Entries supplied >>

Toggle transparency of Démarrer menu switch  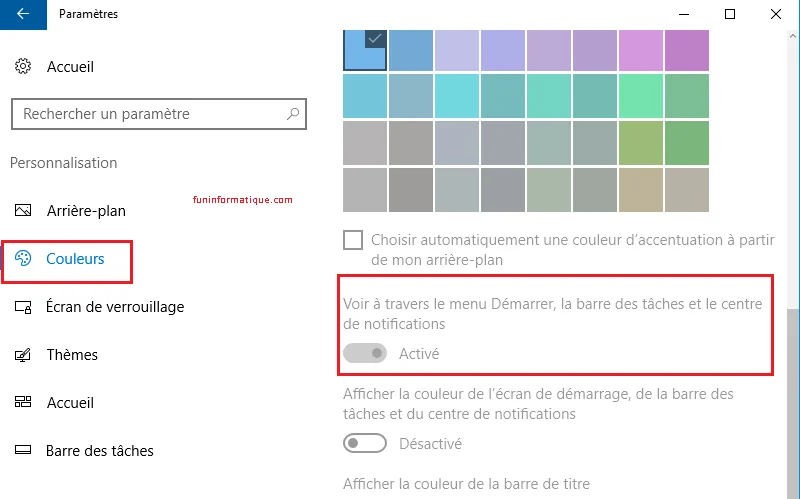click(365, 353)
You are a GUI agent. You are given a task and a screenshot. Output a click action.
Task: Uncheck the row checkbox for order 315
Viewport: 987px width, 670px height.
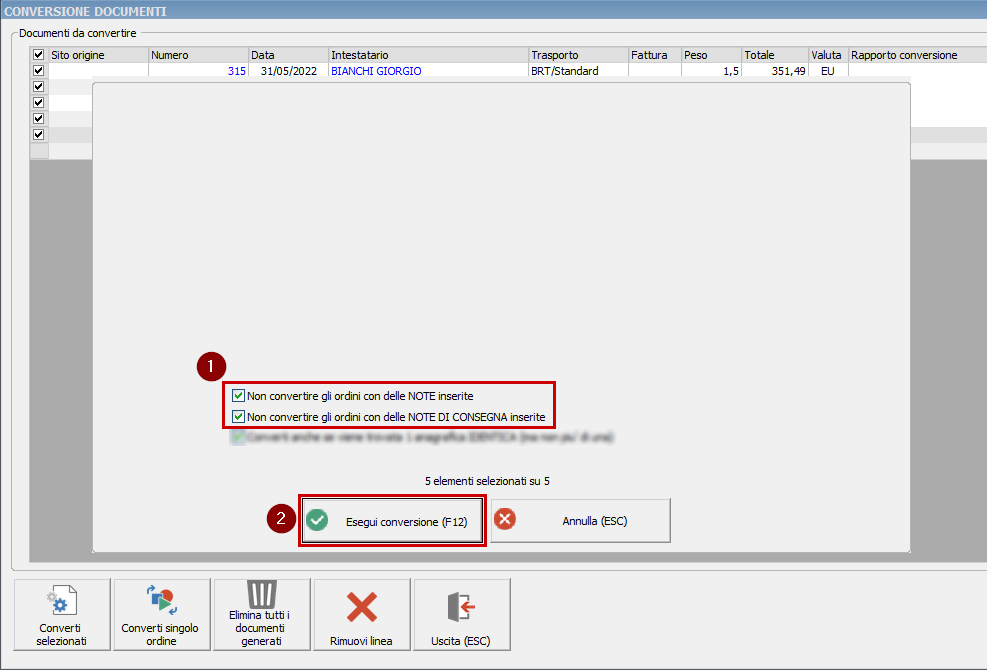point(39,71)
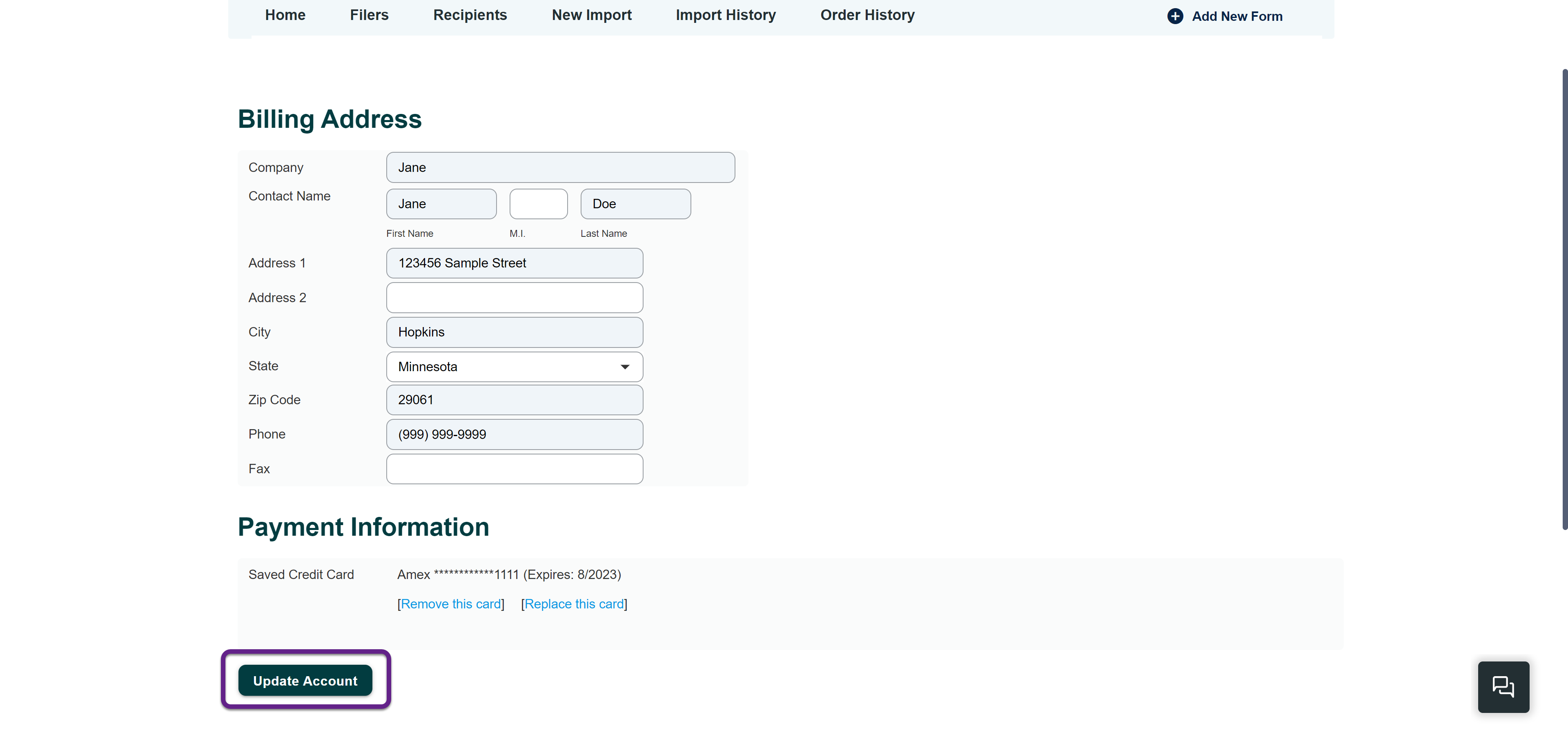The image size is (1568, 746).
Task: Click the Update Account button
Action: 305,680
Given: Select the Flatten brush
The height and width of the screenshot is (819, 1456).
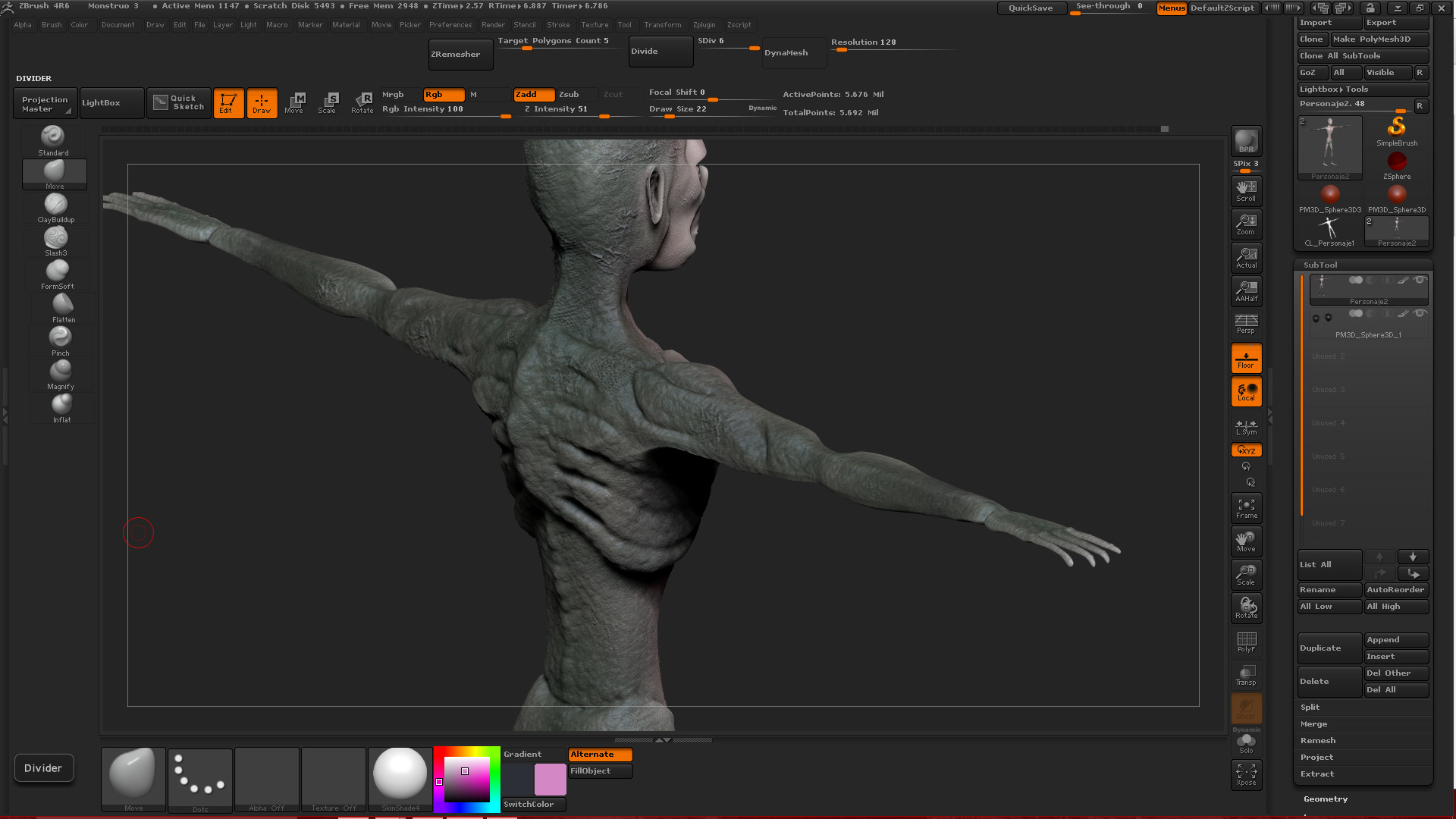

Your task >> Convert everything in the data from the line containing "Given: Select the Flatten brush" down to the end into a Markdown table with the columns No. and Text, skipping blank lines and leaving out the pictures.

Response to this exercise >>
| No. | Text |
|---|---|
| 1 | Given: Select the Flatten brush |
| 2 | The height and width of the screenshot is (819, 1456). |